Insurance Australia Group’s Managing Director and CEO Mike Wilkins has announced the Group expects to deliver a full year insurance margin in the range of 9%–11%, compared to its expectations held at the outset of the year of 10.5%–12.5%.

This guidance encompasses:
• Ongoing strong underlying performance from the Australian and New Zealand businesses, offset by a further second half operating loss from the UK, albeit at a lower level than that of the first half;

• Full year natural peril claim costs of $500 million, which exceeds the Group’s full year budgeted allowance of $435 million;

• A charge of approximately $40 million for the new UK reinsurance arrangement, in respect of the underwriting year ended 31 December 2010;

• Full year net reserve releases not exceeding FY10’s $228 million (excluding the UK strengthening in 2H10); and

• No material movement in foreign exchange rates or investment markets in 2H11.
The Group’s full year guidance for underlying gross written premium growth remains unchanged at 3%−5%.

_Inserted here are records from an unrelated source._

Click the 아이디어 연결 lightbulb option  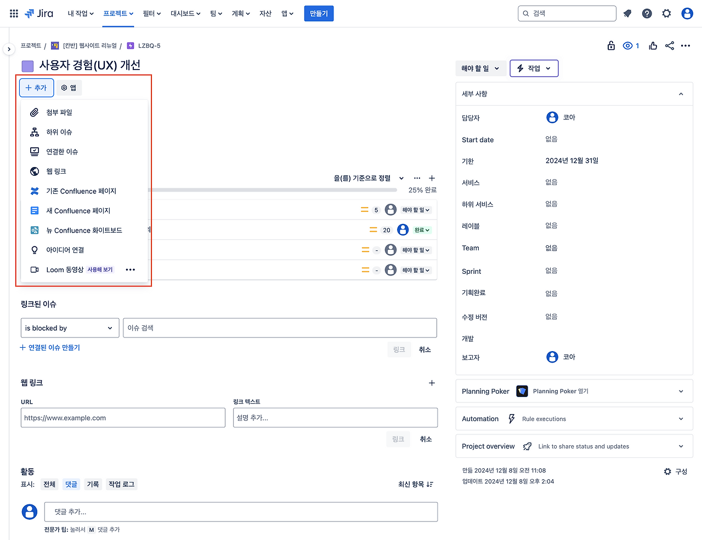(64, 250)
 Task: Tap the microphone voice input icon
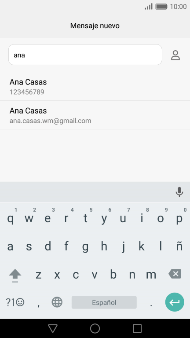click(x=179, y=192)
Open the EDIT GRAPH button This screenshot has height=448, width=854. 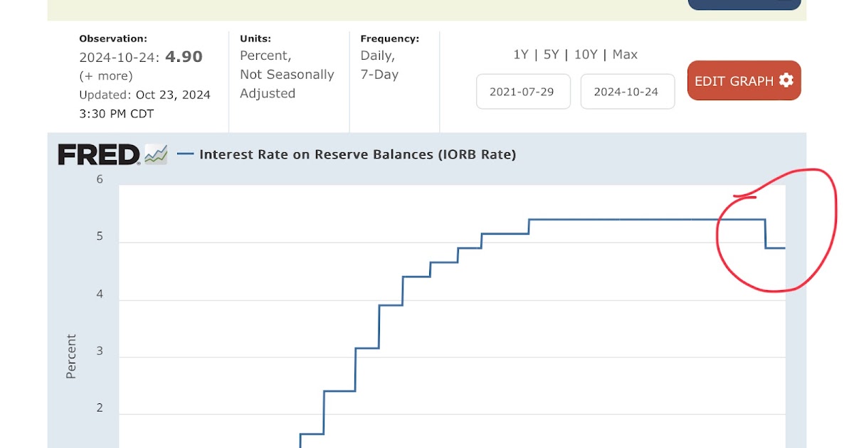[x=744, y=80]
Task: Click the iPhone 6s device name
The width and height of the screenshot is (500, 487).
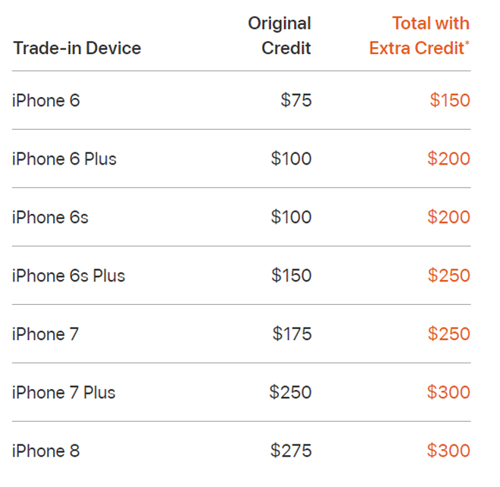Action: 50,217
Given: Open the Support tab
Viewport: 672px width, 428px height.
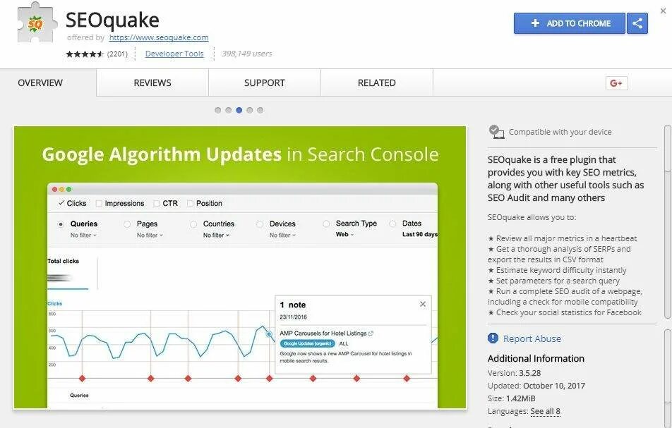Looking at the screenshot, I should coord(265,82).
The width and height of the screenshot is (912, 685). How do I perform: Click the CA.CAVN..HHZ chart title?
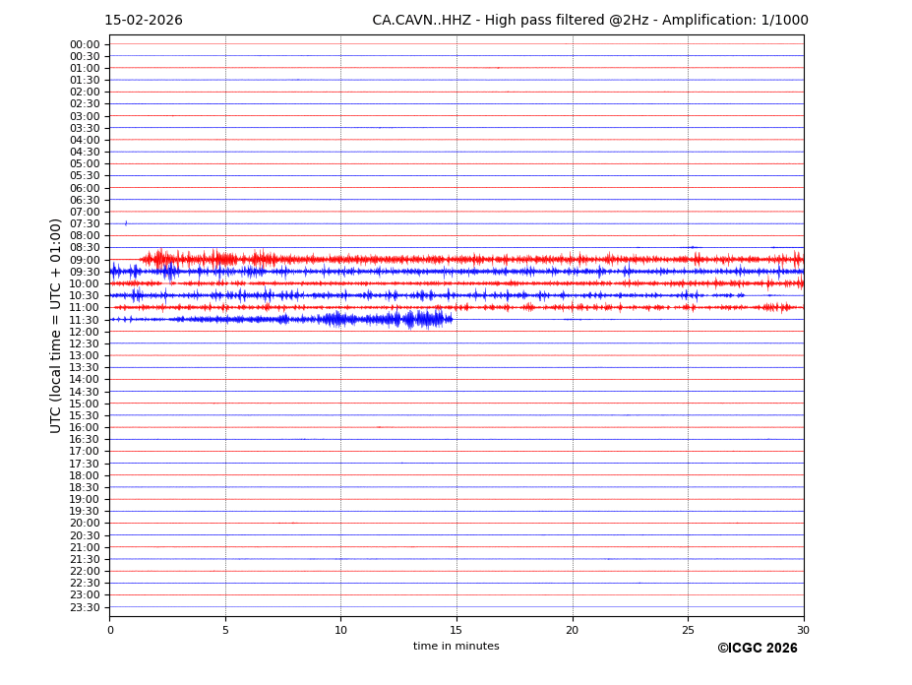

“The ongoing strength of our businesses in Australia and New Zealand gives us confidence the Group will deliver an insurance margin in the 2011 financial year of 9%–11%, compared to 7% reported in 2010. We expect this improvement to be achieved despite higher anticipated natural peril claim costs and a delay in the
restoration of our UK operation to profitability,” Mr Wilkins said.

IAG will announce its half year result on 24 February 2011 and plans to provide a more in-depth update on each of its businesses and longer term strategy on 14 June 2011.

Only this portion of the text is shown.